Wednesday, July 08, 2015

A "dreadful" trend

In 2001 there were 1,814 substantiated findings of physical abuse against children.

By 2008 the number had grown to 2,232.

At March 2015 the number has grown to 3,144.

A 23 percent rise in the first seven year period.

A 41 percent rise in the latter 7 year period.

Today:

The Government's latest report card for the public service shows an increase in the number of children and young people being assaulted - a trend that Labour describes as "dreadful".

The trend was also "dreadful"  under Labour.

Perhaps less dreadful but dreadful nevertheless.

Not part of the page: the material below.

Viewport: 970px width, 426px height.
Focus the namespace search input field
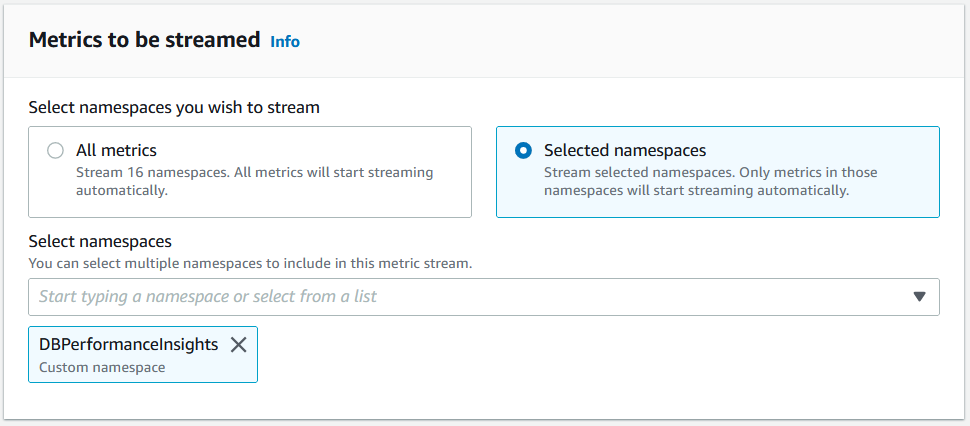[470, 297]
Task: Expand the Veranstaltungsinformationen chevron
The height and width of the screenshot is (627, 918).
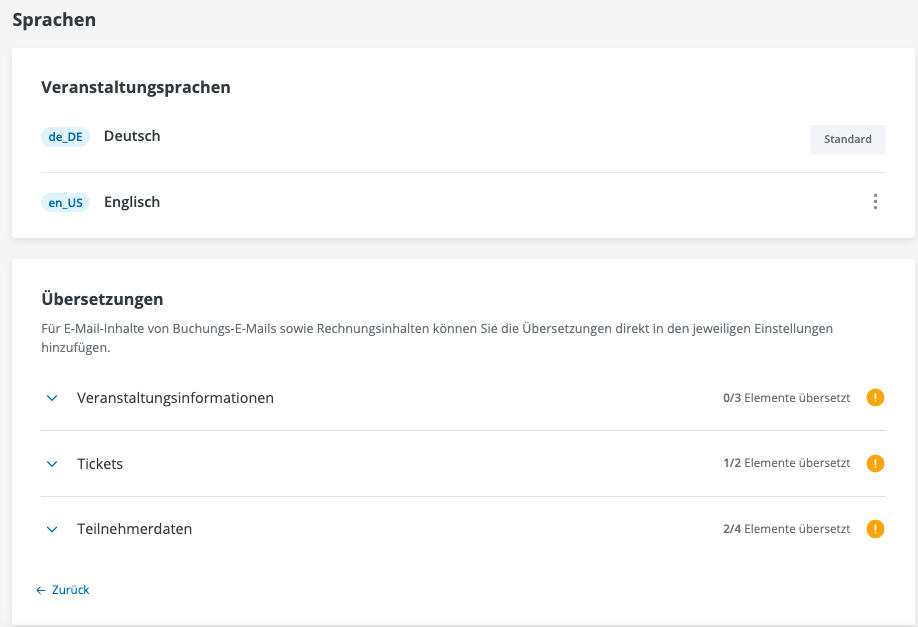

The politicisation of this awful blight gets us nowhere. Naturally any incumbent government can find explanations eg greater reporting and so greater opportunity to discover and substantiate. Naturally the opposition can discount this.

And so it goes...

7 comments:

Brendan McNeill said...

Lindsay

First I am deeply sympathetic to those who find themselves victims of abuse, and the growing instance of it.

What we are wrestling with here is the terrible nature of human desire. If there is no external frame of reference, then there is nothing that elevates one human desire above another, nothing that provides us with a measure that says one desire is nobler than another.

Sure, we live in a culture that is still vaguely informed by our Judeo / Christian heritage, many of us still believe that people should treat each other with common decency and respect, especially babies and those who cannot defend themselves, but absent God, why?

Why does any male have to come home to crying babies, noise, disruption and strife? Why can he not enforce his own requirement for quiet at any cost? Why does another human life take precedence over his life and the right to express his own desires?

Until we can answer that question beyond social and personal preference, and even the rule of law, then we have no answer, and that is the nature of the problem we face in New Zealand.

Lindsay Mitchell said...

Animals "can't answer that question" yet instinctively protect their young until it is no longer necessary. Some individuals have the lost the biological (and deeply emotional) impulse (at best, momentarily) to put their offspring's needs first. Fortunately, the "nature of the problem we face" is still confined to a relatively tiny minority.

Brendan McNeill said...

Hi Lindsay

An appeal to nature takes us only so far. Animals respond from instinct but lack the capability of moral choice that is unique to humankind. Male lions have no compulsion about killing their male offspring that they (rightly) view as future competitors, and yet we don’t condemn them.

If we view human beings as simply ‘advanced animals’ then on what basis can we condemn those who kill their offspring, or offspring from another male who are living within their domain?

But you naturally and rightly recoil from such a proposition. Why?

tranquil said...

Well..... so much for the "anti-smacking law". Mountains of idealism, zero effect in the real world.

Malcolm C said...

With a culture of intolerance and selfishness this is what we get.
I wish they could think "I will gladly die to protect my child and wife. It is for others that I serve that brings me happiness."
Maybe that is too sexist and old school, but I think it works well.

david said...

Watching my grandchildren, the elder (boy) is coming up to 2 years. He is fine most of the time, but when he is frustrated or upset, he sometimes belts his baby sister. Jealousy maybe? No longer the focus of attention? Not yet learned in the Judeo-Christian tradition? We were watching him and diverting him, but sometimes things happen very quickly and he can pack a punch. It did have me wondering if sometimes adults chose to take the blame when injuries happen.

My understanding is that lions kill the very young offspring of other males, they protect their own male offspring until they are old enough to be a challenge, at which point they chase them away rather than kill them. Brendan may be right that we are observing similar behaviour in humans when a different dominant male joins a family group - it would not be a surprise and he is not the first to suggest itj. That we generally don't kill our rivals' progeny is probably due more to the difference in kin group structure than any Judeo / Christian heritage - after all human 'morality' is relatively consistent across most religious/ethnic groupings. Yet saying that, one has to remember that there are instances in both the Bible and the Koran where followers are urged to kill the young males of their enemies and take the women as wives.

JC said...

The problem is we don't know what the problem is!

It's useless to say we have 3000 cases of abuse without disclosing a whole range of factors that might have a bearing on the abuse and reporting on those factors over a long enough period of time.

Such as, male v female abuser, relationship to child, ethnicity, income band, education level, religion, crime profile, early family circumstances of abuser etc. We need a picture of the abusers before we can do much about it.

Now, all these things are collected and known but are rarely collated in a structured and ongoing reporting form so that all can see and understand the nature of the problem.

As it stands anyone can put up their favourite cause or bias and the public has no way of knowing if its right or wrong, important or trivial. How the hell can you fix a problem on just one bald statement on total numbers?

All that happens is you spread the blame across everyone and introduce laws like the anti smacking law, or increase benefits to all or do some other universal act that affects everyone and doesn't directly solve or ameliorate a specific problem.